Requirement — Extract and repeat the lines below exactly, everything from the line containing "Where should I" down to the line containing "Action: 98,133", with both of those lines included. Leave the pictures out of your answer.

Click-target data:

* BEGIN *

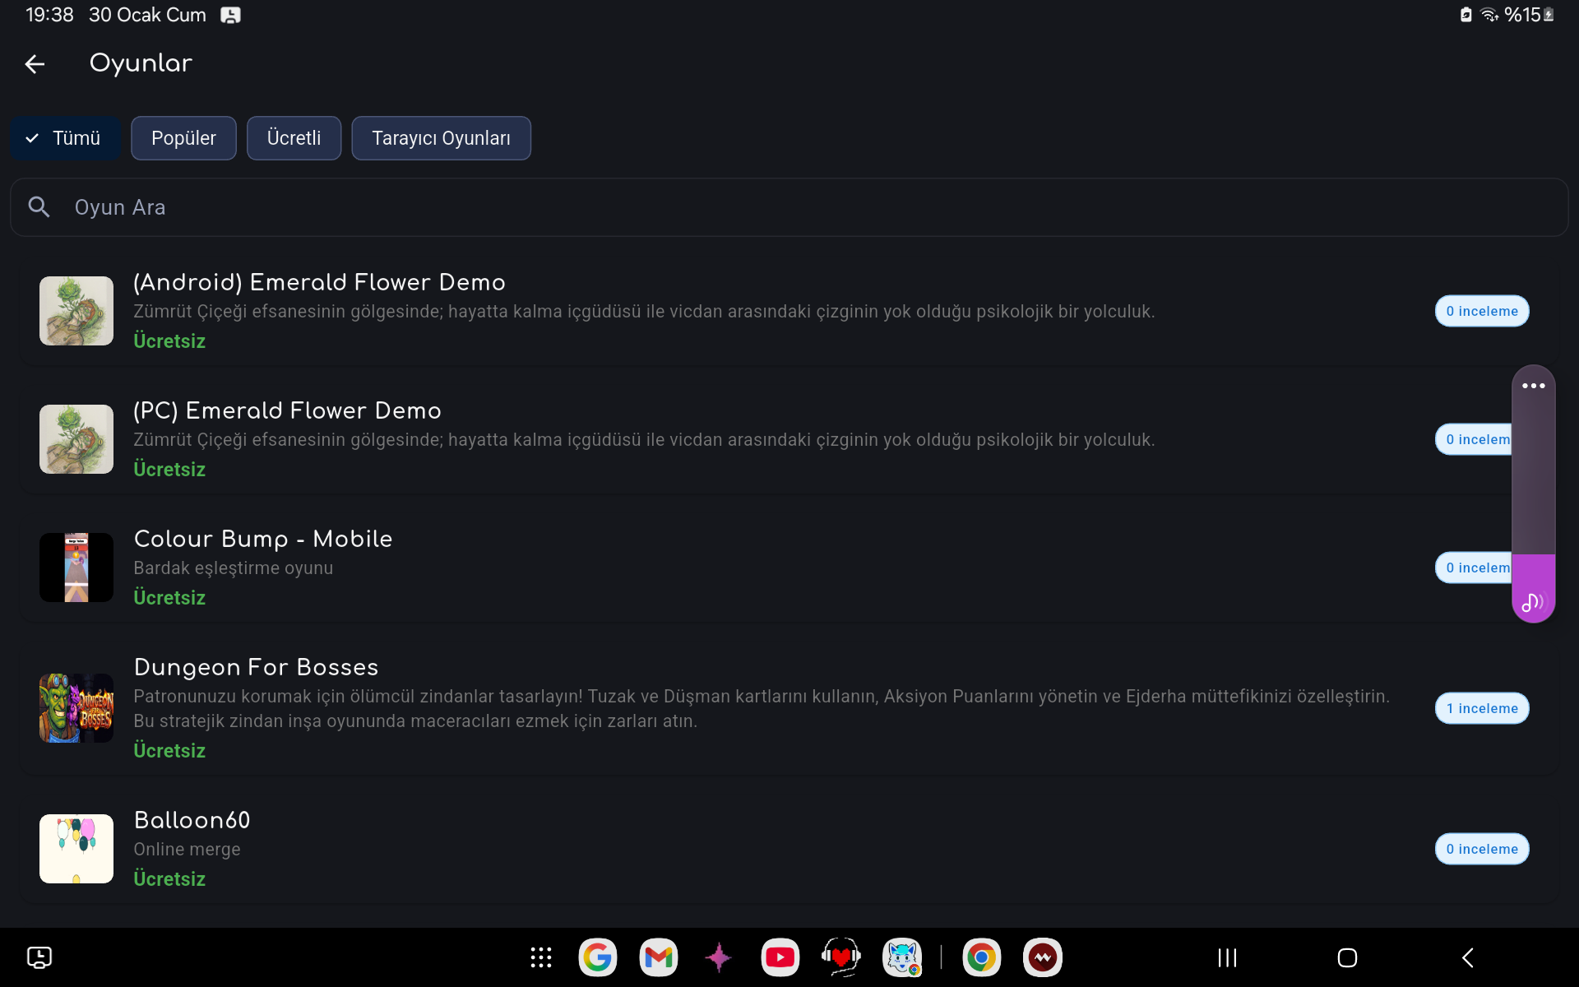Open 0 inceleme badge for Balloon60
The image size is (1579, 987).
click(1482, 849)
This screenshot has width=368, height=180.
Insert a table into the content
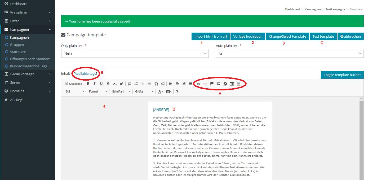232,84
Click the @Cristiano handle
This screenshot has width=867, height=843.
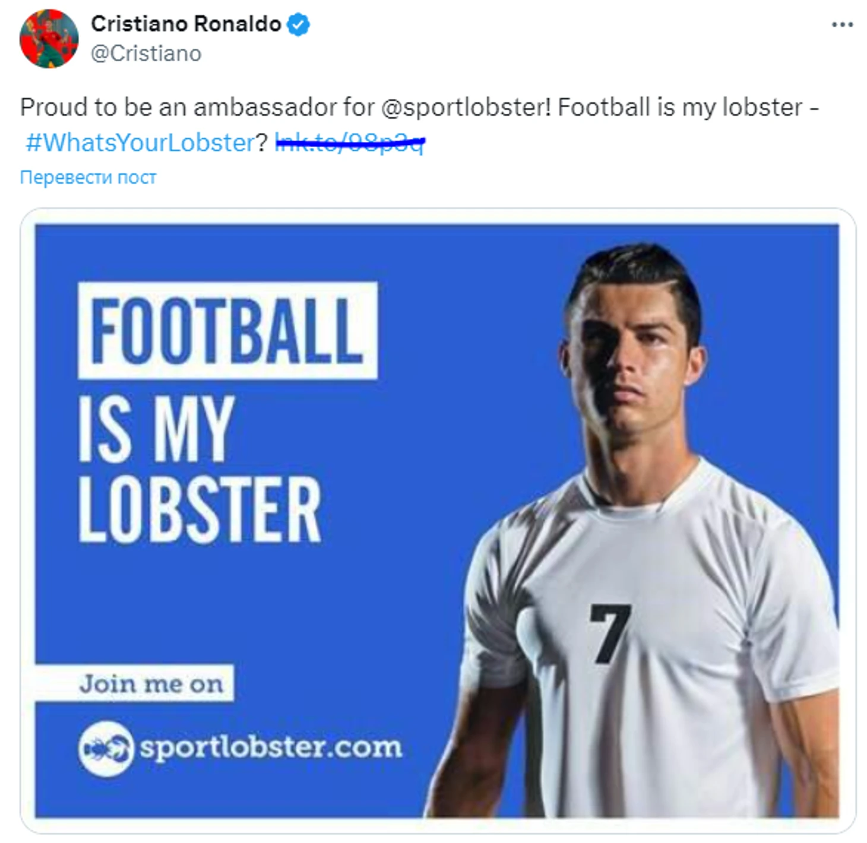pos(146,53)
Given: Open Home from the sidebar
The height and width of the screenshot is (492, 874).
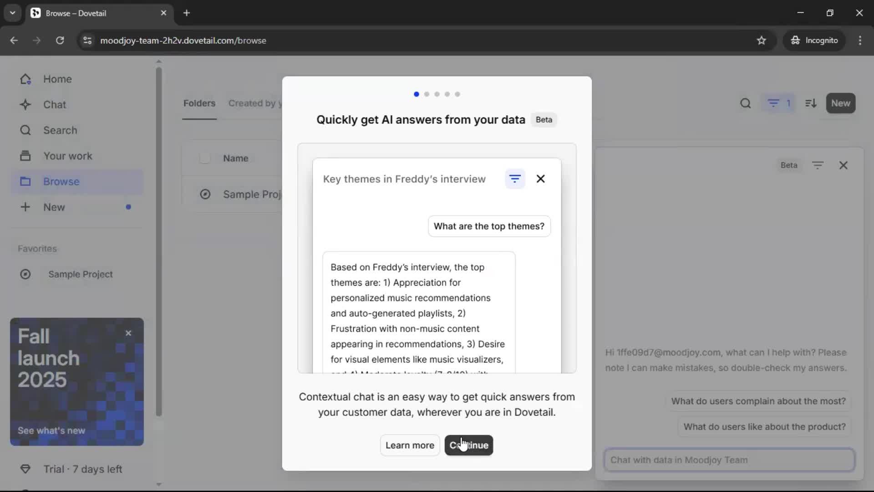Looking at the screenshot, I should (57, 79).
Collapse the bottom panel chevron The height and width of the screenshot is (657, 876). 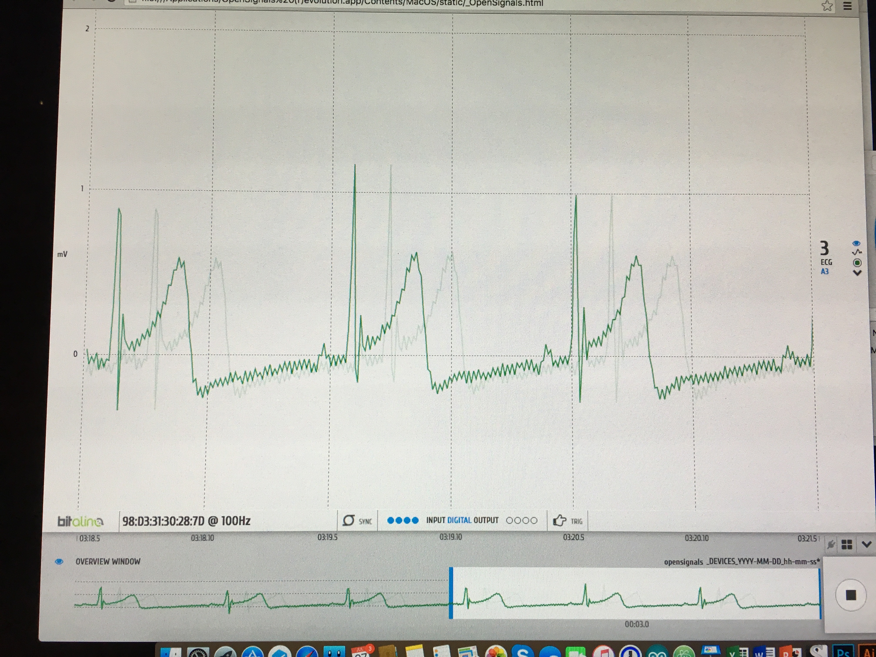click(866, 545)
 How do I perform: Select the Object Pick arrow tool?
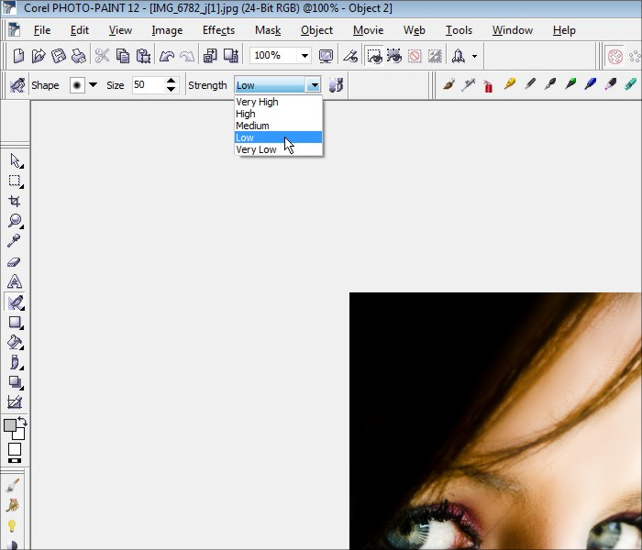tap(15, 160)
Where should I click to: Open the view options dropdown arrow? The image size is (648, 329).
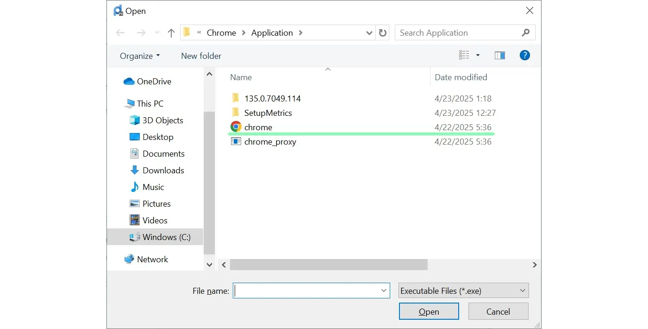click(478, 56)
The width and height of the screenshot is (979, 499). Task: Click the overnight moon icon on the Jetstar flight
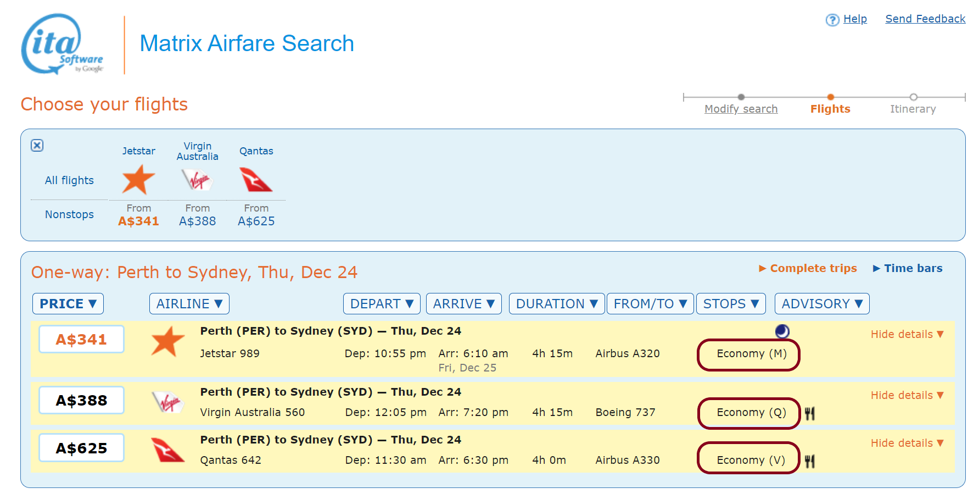click(781, 331)
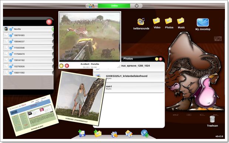This screenshot has height=143, width=229.
Task: Click the add-folder dock icon with green plus
Action: 98,133

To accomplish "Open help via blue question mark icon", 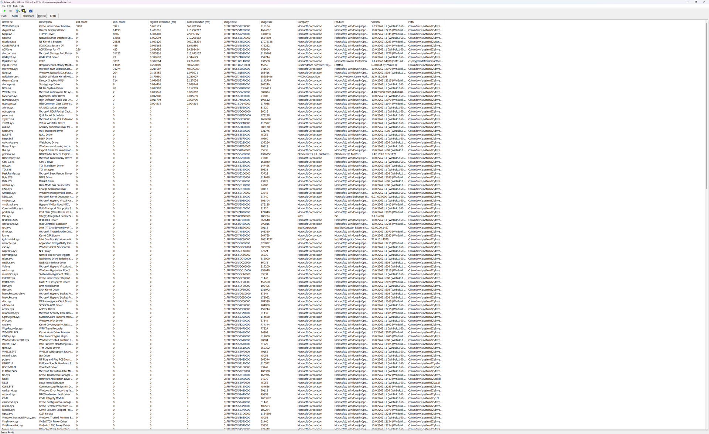I will [31, 11].

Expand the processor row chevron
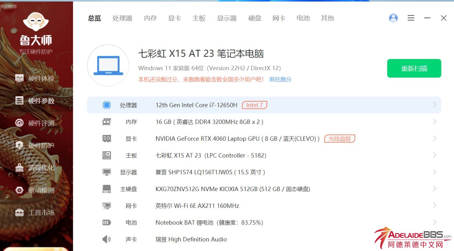435,105

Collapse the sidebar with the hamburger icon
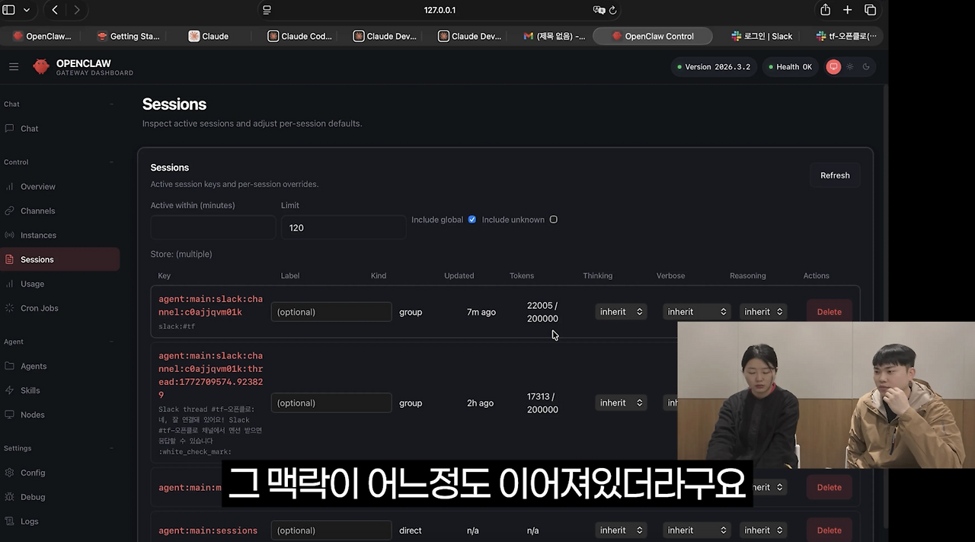(14, 66)
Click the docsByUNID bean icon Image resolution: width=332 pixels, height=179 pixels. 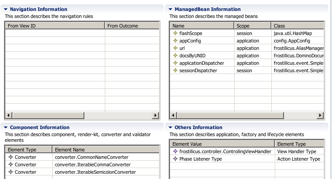click(x=176, y=56)
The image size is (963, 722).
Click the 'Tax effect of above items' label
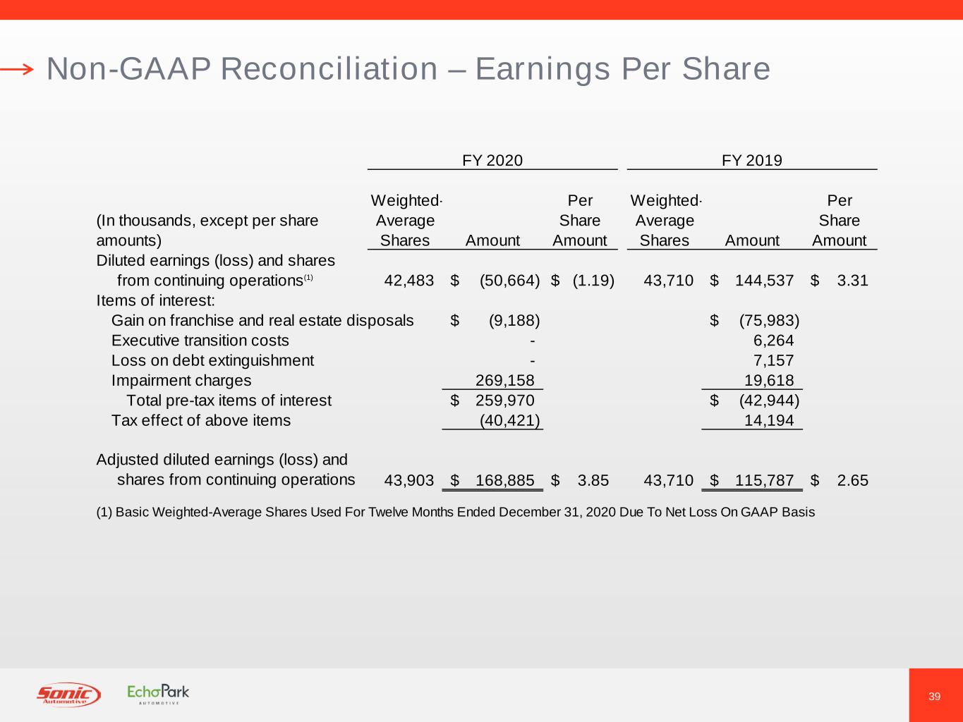(x=201, y=421)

* END *

Finished exercise —
Where should I click to: Open the view options dropdown arrow? The image size is (648, 329).
click(478, 56)
The width and height of the screenshot is (979, 499). Task: Click the overnight moon icon on the Jetstar flight
click(781, 331)
This screenshot has height=143, width=229.
Task: Click the add-folder dock icon with green plus
Action: 98,133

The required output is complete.